■ **DATASET RECORDS**:
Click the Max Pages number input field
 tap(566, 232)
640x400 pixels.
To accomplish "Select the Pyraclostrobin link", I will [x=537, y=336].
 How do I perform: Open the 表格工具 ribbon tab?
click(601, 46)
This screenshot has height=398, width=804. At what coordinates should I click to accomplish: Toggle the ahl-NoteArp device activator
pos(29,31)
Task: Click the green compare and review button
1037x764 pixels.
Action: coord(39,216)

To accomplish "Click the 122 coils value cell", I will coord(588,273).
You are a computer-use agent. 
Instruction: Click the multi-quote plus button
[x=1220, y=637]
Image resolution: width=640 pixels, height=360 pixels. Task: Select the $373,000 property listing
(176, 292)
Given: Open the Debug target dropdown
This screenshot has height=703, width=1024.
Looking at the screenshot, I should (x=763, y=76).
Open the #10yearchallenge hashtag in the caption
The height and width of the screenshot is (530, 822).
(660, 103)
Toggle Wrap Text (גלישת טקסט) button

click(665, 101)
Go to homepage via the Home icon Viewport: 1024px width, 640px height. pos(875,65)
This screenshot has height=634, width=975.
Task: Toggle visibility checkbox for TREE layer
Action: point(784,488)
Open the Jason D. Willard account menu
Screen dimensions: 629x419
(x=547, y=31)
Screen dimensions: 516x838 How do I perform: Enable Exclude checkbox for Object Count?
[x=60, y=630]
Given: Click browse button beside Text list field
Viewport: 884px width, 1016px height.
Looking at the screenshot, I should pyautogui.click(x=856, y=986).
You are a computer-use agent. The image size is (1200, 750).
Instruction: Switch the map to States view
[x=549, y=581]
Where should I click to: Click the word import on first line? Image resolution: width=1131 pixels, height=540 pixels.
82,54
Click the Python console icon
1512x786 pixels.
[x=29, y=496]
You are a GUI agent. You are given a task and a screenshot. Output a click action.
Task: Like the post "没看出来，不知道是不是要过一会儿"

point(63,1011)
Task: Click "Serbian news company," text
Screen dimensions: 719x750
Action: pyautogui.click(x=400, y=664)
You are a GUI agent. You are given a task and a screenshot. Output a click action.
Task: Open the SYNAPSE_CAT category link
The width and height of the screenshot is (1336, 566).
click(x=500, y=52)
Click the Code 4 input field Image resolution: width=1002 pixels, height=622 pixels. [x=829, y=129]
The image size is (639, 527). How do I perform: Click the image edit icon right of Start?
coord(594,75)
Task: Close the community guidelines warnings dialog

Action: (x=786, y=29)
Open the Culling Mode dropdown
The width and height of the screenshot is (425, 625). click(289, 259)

■ **TASK BRIEF**: Read through the entries and copy each line in which "agent" appears.

■ **OUTPUT OF THE TASK**:
You are a computer-use agent. 
You are a computer-use agent. The image size is (1200, 750).
You are a GUI agent. You are given a task and a screenshot. Output a click action.
You are a GUI agent. You are given a task and a screenshot. Output a click action.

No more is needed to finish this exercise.